Saturday, July 14, 2007

Babies

I got home from errands and discovered four goslings out and about with goose and gander! Good job, Momma, with your setting and hatching!

Shortly after I got home, a knock on the door. Someone stopping to tell me there is a big black bull, ya know, with big horns, running down the dirt road. Oh, thanks!

Hmm, I wonder how he got out. Well, first I'll wonder if indeed it is the bull because all of our black bovines have big horns!

I was about to have lunch but decided gathering the loose animal takes precedence. I scoop some sweet feed into a small red bucket and head out. I first scan the pasture where the cows belong and see the bull, and the cows, and the two young heifers. That means the coming two year old steer is out.

The good news? He sees me and comes a-runnin'!

The bad news? He has no experience of the delightful taste of what is in my bucket (compared to the older cows and bull who come running to anyone with a small red bucket) and so his running in my direction only brings him closer to home but doesn't help him come follow me through a gate or two.

In fact he thinks it is best to run off down the paved road.

So I think it's best to re-think my plan.

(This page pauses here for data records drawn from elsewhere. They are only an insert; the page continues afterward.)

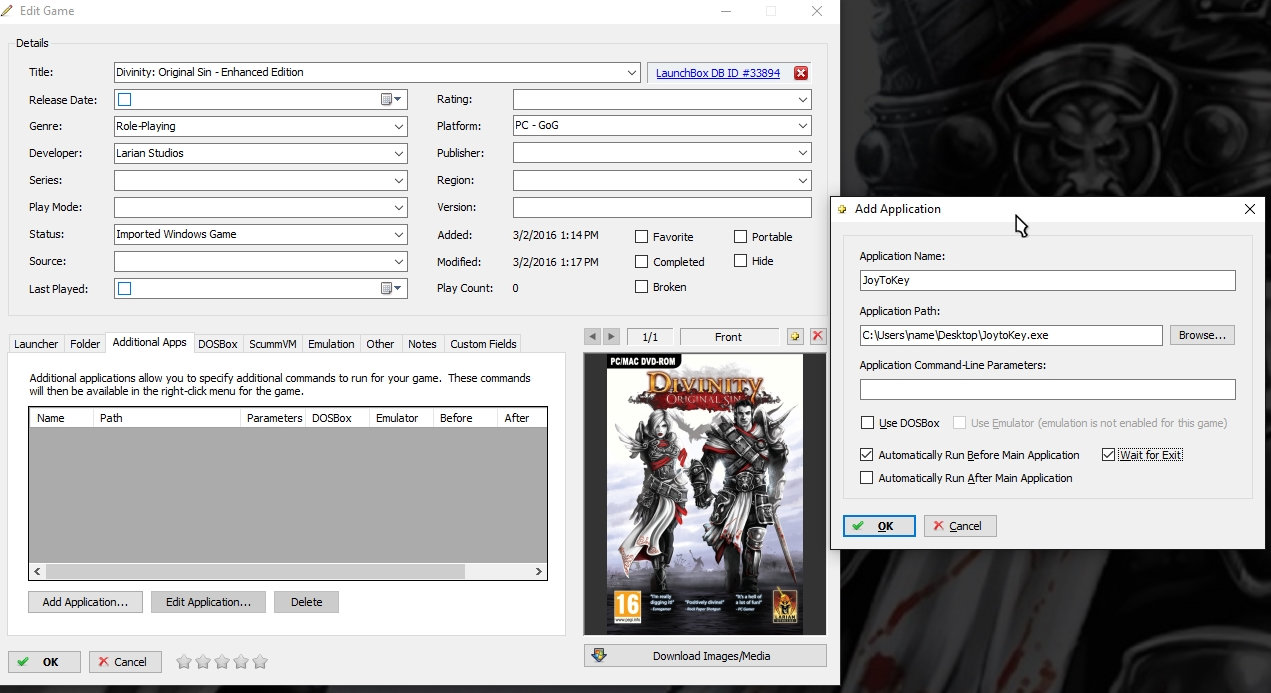Open the Platform dropdown list
Screen dimensions: 1271x693
click(803, 127)
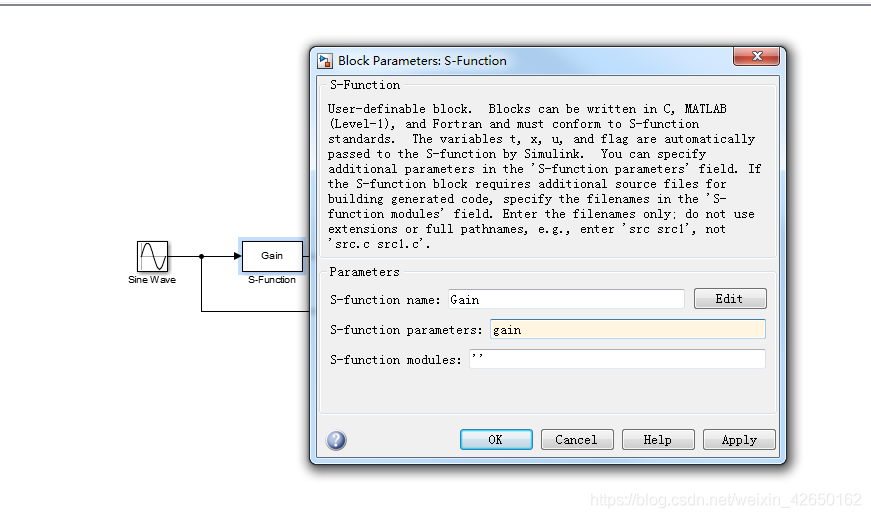This screenshot has height=518, width=871.
Task: Click the Block Parameters title bar icon
Action: click(325, 61)
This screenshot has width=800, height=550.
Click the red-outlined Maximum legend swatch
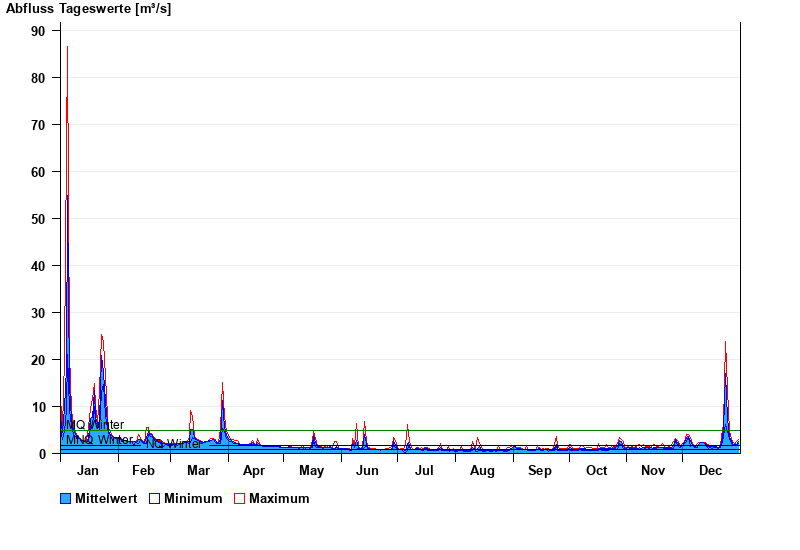click(x=239, y=499)
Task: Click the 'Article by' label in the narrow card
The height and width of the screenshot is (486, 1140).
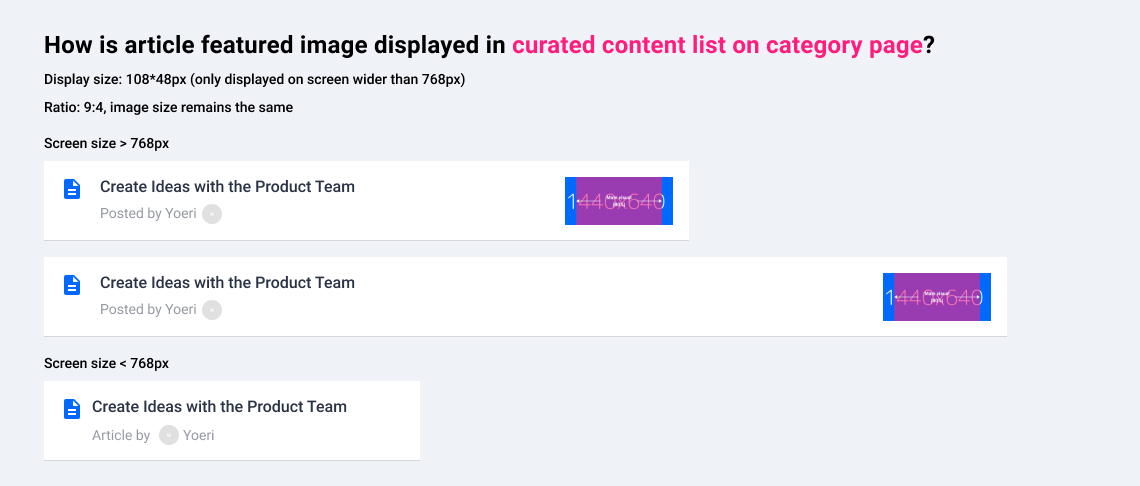Action: (121, 436)
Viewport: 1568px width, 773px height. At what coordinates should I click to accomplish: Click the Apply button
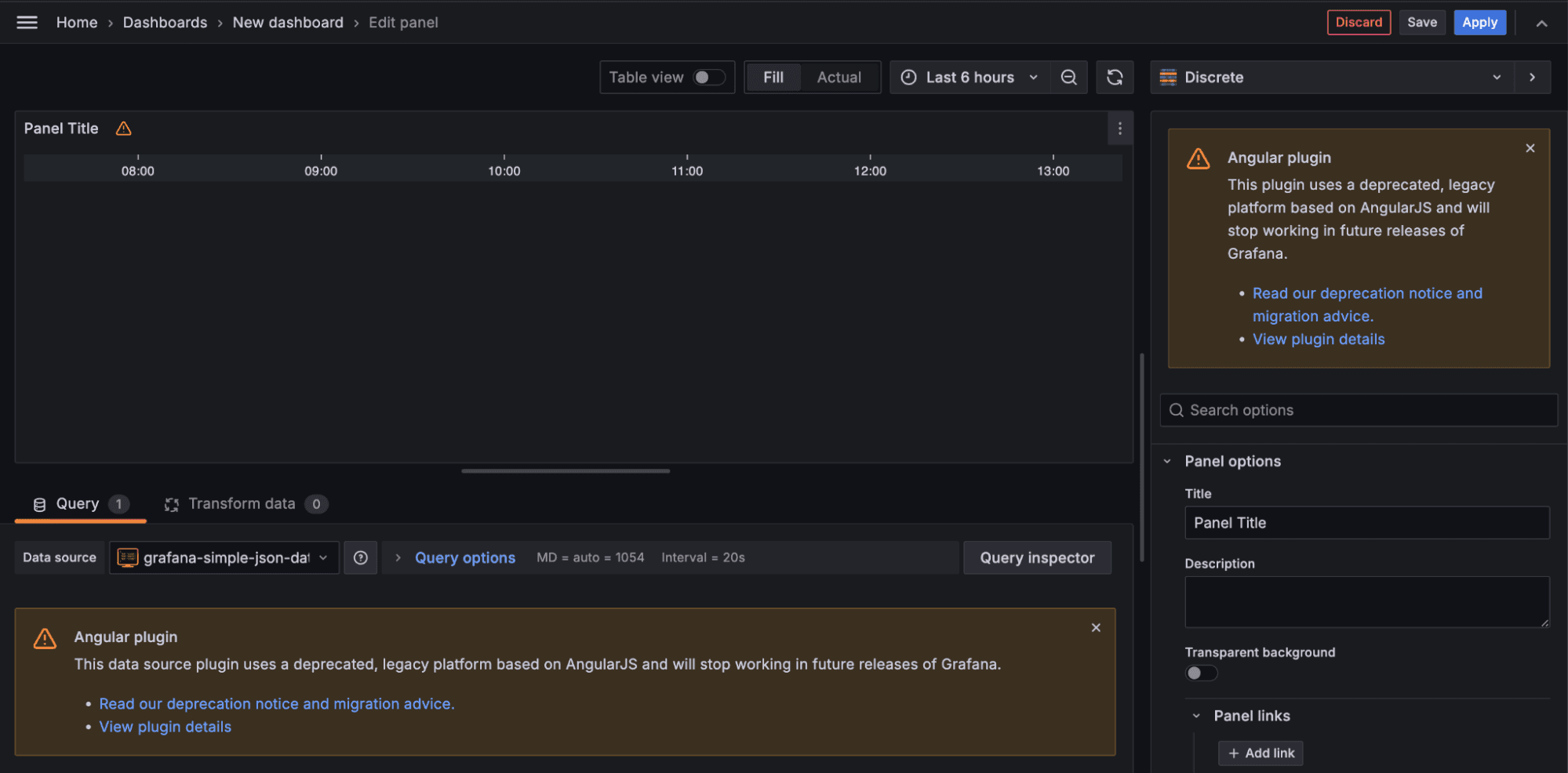click(x=1479, y=23)
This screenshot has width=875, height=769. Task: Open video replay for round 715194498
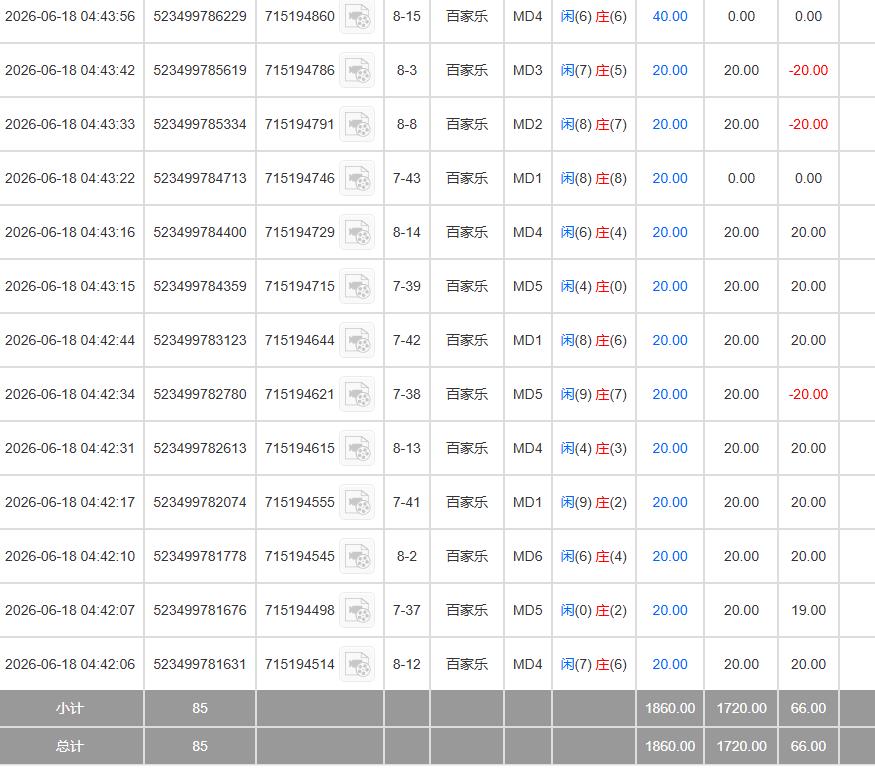tap(357, 611)
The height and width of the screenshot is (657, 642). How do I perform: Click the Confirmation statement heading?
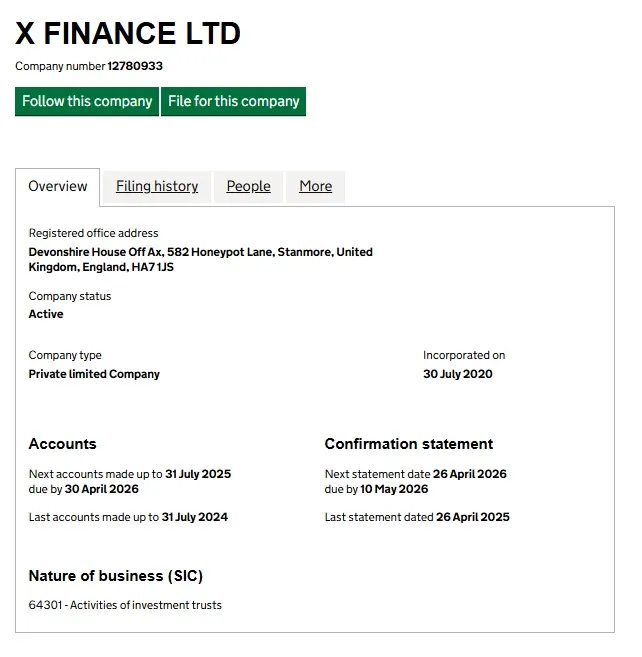(409, 444)
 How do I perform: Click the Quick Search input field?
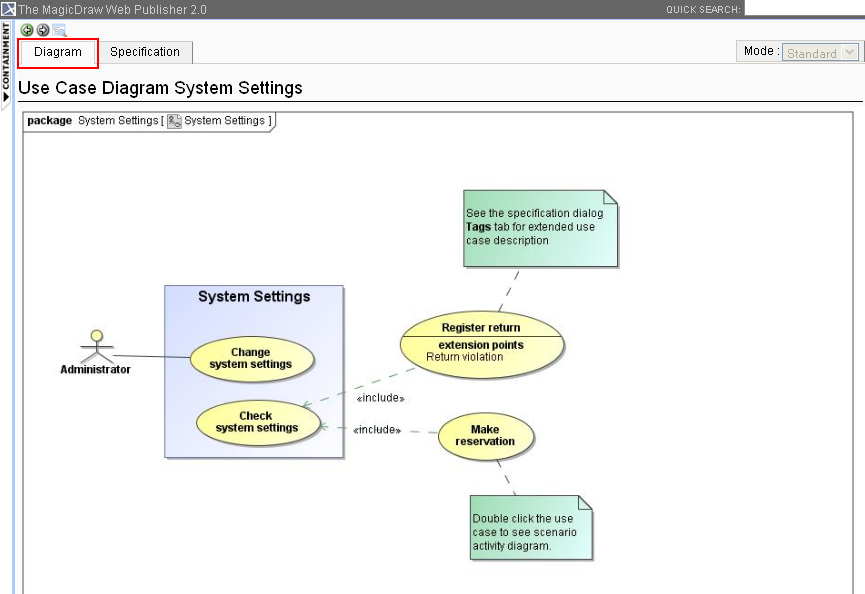pyautogui.click(x=803, y=9)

Which I do. Fortunately he returned most of the way on his own and decided the grass just outside the upper pasture gate was worth consuming. That little window of time allowed me to open some gates between where he was munching and where he would be inside our fencing, and walk a large circuitous route around him so I could come in behind and ask him to walk forward.

All went quietly and well and bingo -- steer behind fencing again.

I walked him around a few fences until he was in the pasture adjacent to where the other cows were. I opened that gate and stood aside while he hesitated before barreling through the opening heading off toward the bellows of his family.

Meanwhile the sheep came to see if I had some sweet feed for them, and I stood around trying my best to take a count. I counted 14, then 16, then 17, then 15 sheep, so I'll assume there are 17, which is the number I got last time I counted, a couple of weeks ago. They look fat and well, content I suppose would describe them. Unless I stepped a bit too close and their contentedness turned instantly to worry and off they went. I was looking for the older ewe who injured her leg last winter. She is either no longer lame, or no longer among the living. Some day when I can get closer (such as when I do have some sweet feed and they mob me) I will have a better look for her.